Yeah, I couldn't resist.
If Jacob Hester didn't exist, some PR flak probably would have invented him. He was almost too perfect a story to actually be real. And in some ways, he wasn't real. It's difificult sometimes to separate the truth from the myth. Matt Mauck did not give him the #18 jersey, it just happened to be available, though he did bequeath it to Richard Dickson. He was not a two star recruit who no one wanted, he was a 5A Offensive MVP as a fullback. But he was a three star recruit so the story that LSU's recruiting rank went down when he signed is likely true.
Yes, he was a tenacious player and a dedicated runner.
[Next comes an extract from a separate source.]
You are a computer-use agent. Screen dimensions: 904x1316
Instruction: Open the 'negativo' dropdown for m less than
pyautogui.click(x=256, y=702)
I don't think I can ever remember a runner who ran to the sticks like Hester. Though he did not convert five fourth downs against Florida, he did score the game-winning touchdown. The Legend of Jacob Hester will likely grow as the years go on. But let's try and get to the facts.
Jacob Hester led the LSU in rushing yards for two straight seasons, something that only three players have done in the past twenty years (LaBradon Toefield - who just missed this list - is one, the incomparable Kevin Faulk is the other - and he did it for four seasons). Hester wasn't some walk-on, he was an extremely talented back. He was beloved for his hard-nosed running style, and he established himself as a reliable short yardage back as early as his sophomore year.
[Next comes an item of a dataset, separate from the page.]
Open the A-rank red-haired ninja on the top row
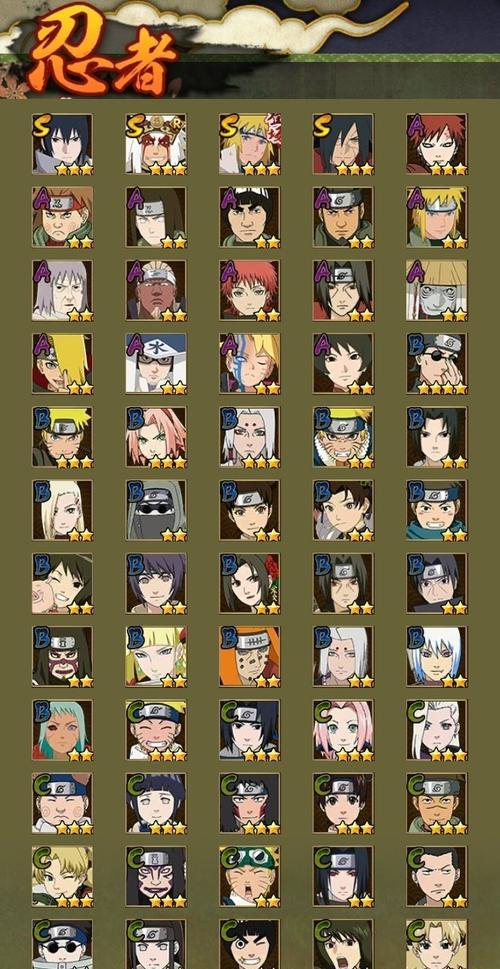The image size is (500, 969). (x=437, y=143)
He was part of a crowded backfield on the 2006 Sugar Bowl team. He had the role of a short yardage back and catching balls out of the backfield, but he somehow led the team in both rushing yards. Living up to his blue collar reputation, Hester continued to play special teams all the way through to his senior year. In fact, he made 38 tackles on his career of 52 games. He was the kid in class who always volunteered to help the teacher. You had an assignment, Hester would do it.
But Hester's legend is founded on his senior year, and the Florida game in particular. Really, it is the most exciting football game I've ever seen and Hester's numbers don't exactly grab you: 23 carries for 106 yards. But, with Hester, the numbers sort of miss the point. If it was third and 3, he'd get three yards seemingly every time. He had a knack for getting tough yards, and every one of those yards against Florida qualified. He's the kind of player every title winning program needs, the guy who plays with reckless abandon and always seems to make the big play.
He didn't make All-American. He wasn't even first team all-SEC. He wasn't the most talented player and he probably wasn't even the most athletically gifted member of his own backfield. Jacob Hester will have to settle for being a champion. And a legend.